Oireachtas Joint and Select Committees

Wednesday, 6 November 2019

Select Committee on Finance, Public Expenditure and Reform, and Taoiseach

Finance Bill 2019: Committee Stage (Resumed)

Photo of Denis NaughtenDenis Naughten (Roscommon-Galway, Independent) | Oireachtas source

I thank the Minister for his response. In urban Ireland, there has been investment in alternatives and taxation has then been introduced. In rural Ireland, we are putting in taxation and then using some of it to reinvest in putting alternatives in place. The difficulty is that the form of taxation being introduced will disproportionately penalise the people who cannot use an alternative. I have referred to a typical commuting family in rural Ireland paying €6 extra per week in carbon tax while a corresponding urban family pays approximately 30 cent. I would fully support an increase if it was introduced the other way around such that the family in rural Ireland would pay an extra 30 cent and the family in urban Ireland would be charged an additional €6 per week because the State is already paying a large subvention to Irish Rail, Bus Éireann and Dublin Bus to provide them with transport alternatives, and investment has been made in cycling infrastructure, footpaths and so on. However, the tax is being introduced the wrong way around. The Minister knows in his heart and soul that 30 cent per week of an increase will not motivate any family to move out of their car and onto the public transport system. That is where it is wrong.

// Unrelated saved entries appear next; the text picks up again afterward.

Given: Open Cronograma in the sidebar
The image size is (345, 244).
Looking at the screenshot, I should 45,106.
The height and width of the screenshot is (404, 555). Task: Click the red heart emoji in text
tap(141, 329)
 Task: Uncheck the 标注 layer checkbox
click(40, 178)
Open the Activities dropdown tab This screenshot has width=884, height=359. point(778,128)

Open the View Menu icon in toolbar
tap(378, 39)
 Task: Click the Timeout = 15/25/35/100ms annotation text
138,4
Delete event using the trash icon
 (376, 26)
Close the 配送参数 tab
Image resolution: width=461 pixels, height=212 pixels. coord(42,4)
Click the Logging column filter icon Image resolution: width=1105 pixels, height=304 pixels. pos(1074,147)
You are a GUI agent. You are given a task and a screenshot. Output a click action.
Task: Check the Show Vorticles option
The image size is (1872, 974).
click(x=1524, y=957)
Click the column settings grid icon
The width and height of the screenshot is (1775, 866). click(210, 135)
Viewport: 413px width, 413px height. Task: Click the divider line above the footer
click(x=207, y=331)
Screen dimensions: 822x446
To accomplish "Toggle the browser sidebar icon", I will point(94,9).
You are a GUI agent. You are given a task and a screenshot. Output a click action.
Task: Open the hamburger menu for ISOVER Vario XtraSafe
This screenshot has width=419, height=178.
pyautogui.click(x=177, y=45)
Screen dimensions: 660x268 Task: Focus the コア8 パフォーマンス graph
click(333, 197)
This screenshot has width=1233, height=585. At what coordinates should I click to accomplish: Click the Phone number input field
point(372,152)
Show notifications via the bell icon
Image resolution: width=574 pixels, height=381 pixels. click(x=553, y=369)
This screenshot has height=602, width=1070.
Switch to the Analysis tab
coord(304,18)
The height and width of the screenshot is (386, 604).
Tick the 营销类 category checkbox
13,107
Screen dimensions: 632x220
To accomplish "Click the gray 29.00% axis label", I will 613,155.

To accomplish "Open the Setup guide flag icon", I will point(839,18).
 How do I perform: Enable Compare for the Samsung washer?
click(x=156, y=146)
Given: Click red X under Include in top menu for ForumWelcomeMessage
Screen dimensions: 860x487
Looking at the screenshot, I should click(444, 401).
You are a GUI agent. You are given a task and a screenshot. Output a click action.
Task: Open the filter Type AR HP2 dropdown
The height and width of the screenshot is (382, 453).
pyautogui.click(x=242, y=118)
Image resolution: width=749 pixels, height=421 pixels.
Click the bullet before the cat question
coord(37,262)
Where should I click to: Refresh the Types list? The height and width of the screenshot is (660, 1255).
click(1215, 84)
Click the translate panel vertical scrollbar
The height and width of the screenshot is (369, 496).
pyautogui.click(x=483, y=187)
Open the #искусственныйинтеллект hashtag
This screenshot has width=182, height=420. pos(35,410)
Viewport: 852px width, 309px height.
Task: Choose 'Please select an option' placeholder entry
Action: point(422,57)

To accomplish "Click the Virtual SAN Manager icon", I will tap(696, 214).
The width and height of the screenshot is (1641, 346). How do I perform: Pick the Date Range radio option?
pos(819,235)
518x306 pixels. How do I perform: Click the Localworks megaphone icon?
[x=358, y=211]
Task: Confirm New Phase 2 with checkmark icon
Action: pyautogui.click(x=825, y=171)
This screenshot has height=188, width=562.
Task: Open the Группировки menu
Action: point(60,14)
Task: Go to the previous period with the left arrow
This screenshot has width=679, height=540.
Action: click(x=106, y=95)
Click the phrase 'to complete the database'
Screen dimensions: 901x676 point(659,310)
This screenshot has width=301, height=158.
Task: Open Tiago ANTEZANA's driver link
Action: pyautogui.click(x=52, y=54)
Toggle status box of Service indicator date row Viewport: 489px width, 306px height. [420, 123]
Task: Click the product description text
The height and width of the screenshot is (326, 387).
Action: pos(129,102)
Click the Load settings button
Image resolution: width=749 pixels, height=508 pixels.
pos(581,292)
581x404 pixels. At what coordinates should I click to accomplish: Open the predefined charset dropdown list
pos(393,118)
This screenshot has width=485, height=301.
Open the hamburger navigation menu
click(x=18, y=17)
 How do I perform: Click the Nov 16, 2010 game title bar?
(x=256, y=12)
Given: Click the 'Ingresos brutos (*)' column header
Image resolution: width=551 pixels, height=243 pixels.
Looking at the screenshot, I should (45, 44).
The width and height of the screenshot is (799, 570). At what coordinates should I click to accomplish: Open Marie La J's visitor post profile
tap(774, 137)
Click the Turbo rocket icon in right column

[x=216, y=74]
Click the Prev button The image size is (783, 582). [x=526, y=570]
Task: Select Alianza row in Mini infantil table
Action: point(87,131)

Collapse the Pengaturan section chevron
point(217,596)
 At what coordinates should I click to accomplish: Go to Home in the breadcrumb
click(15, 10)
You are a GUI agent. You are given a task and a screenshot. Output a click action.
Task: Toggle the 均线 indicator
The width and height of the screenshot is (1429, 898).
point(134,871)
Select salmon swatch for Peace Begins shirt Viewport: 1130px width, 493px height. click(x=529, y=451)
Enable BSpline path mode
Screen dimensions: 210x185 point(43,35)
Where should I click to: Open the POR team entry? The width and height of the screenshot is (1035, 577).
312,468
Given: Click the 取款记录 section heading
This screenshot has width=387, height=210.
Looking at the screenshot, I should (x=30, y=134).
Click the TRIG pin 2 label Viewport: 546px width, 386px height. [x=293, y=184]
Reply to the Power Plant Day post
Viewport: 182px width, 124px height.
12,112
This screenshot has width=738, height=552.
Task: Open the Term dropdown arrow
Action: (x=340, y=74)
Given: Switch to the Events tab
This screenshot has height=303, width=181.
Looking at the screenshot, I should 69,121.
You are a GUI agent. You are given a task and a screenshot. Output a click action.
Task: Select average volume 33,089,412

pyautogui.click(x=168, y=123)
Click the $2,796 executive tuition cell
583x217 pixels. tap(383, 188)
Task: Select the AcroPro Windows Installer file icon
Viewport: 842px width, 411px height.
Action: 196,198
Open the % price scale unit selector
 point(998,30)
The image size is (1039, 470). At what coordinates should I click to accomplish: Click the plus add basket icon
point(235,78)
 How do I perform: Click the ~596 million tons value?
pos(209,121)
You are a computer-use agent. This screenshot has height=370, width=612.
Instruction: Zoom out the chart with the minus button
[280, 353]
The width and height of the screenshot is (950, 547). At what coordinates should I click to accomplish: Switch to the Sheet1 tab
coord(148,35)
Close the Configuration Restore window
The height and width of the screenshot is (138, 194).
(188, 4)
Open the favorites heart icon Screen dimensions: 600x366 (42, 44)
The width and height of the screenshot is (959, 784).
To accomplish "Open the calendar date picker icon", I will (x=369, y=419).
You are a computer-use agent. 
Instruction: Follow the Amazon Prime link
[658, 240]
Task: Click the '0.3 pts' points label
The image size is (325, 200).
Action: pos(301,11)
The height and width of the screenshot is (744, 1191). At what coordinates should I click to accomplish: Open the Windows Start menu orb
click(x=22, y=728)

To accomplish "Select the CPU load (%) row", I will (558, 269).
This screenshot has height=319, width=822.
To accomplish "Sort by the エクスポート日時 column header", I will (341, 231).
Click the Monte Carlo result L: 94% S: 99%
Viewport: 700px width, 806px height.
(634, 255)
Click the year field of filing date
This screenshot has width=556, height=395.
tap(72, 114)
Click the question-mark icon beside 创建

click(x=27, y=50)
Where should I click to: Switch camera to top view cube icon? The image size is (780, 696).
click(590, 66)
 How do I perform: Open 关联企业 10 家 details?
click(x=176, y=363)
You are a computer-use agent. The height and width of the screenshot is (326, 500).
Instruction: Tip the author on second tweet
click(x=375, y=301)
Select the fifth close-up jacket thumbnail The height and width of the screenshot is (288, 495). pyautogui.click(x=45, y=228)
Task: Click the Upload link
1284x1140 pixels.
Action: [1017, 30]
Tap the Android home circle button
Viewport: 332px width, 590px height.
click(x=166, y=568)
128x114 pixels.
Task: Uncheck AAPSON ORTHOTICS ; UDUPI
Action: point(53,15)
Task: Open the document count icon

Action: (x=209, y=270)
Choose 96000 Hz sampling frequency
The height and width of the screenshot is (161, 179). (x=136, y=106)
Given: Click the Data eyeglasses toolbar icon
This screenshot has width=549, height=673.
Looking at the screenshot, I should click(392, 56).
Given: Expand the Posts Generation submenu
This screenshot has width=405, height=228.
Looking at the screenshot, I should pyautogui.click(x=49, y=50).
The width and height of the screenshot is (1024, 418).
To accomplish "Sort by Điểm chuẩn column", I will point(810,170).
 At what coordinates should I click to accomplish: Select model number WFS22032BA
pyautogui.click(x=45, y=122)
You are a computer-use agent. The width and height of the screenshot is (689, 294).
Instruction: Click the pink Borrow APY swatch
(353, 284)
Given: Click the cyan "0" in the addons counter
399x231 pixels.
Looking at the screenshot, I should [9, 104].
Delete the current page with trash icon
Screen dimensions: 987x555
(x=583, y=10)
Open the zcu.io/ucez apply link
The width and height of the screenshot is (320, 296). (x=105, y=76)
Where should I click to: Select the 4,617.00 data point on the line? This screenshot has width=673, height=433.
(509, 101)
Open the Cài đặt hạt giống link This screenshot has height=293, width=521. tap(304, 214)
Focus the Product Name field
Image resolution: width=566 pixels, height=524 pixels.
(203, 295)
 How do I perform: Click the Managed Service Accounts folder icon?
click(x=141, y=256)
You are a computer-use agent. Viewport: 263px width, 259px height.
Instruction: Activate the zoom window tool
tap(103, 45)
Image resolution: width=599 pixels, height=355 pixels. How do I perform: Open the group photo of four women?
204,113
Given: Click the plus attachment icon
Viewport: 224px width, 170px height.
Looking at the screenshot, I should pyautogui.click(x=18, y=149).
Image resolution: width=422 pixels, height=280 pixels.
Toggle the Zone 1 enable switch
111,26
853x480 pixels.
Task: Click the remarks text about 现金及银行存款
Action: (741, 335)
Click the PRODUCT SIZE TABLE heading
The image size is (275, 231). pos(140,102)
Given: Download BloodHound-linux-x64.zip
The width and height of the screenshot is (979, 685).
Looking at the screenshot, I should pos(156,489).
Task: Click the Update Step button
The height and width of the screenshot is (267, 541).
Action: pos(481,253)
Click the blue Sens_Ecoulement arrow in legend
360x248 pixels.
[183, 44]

The Minister is correct on methane. The Citizens' Assembly suggested that we should introduce taxation on matters such as methane in agricultural production and I accept that the carbon tax does not deal with it. As the Minister knows well, the fundamental issue with methane is that we cannot calculate it on a domestic level. That is the fundamental flaw in the system that is in place. I raised this issue at the Council of Ministers because we will have a fundamental problem in Europe if we continue down this track. I accept that agriculture must step up to the mark. I do not dispute that. However, if we end up reducing dairy and beef agricultural production in Ireland, it will be replaced by agricultural production in South America. Beef production in the Amazon basin in Brazil results in approximately nine or ten times more carbon emissions per kilo than beef produced in the west of Ireland.

In industry, there is a condition entitled carbon leakage built into the emissions trading systems. That allows discretion for companies across Europe that are far more polluting than other companies to continue producing in Europe under a regulated system rather than moving to an unregulated one. The model of carbon leakage must be introduced in respect of agriculture production and methane.

That is an issue that needs to be addressed at a European level and one I have previously raised with colleagues.

In terms of my amendment, the difficulty is that if there is no tax liability in this instance the farmers with the lowest incomes will be badly hit by the carbon tax. The Department has some experts on fuel poverty who know this area inside out and upside down and the Minister is putting supports in place to address the matter both in terms of the fuel allowance and the deep retrofitting that is taking place across the midlands, which is welcome, but the budget did not address agricultural poverty. Environmental taxes must be fair and proportionate in order to be accepted. They need to be designed to drive change in Ireland. There is no point copying and pasting a model that has worked in Denmark and Germany and trying to shoehorn it into the Irish model. The reality is 37% of this population live in isolated rural communities. We are by far the most rurally dispersed country in Europe yet we are taking a carbon pricing model from some of the most densely populated countries in Europe that have very good public infrastructure and applying it here, which is where the problem lies. Again, I ask the Minister to consider my amendment.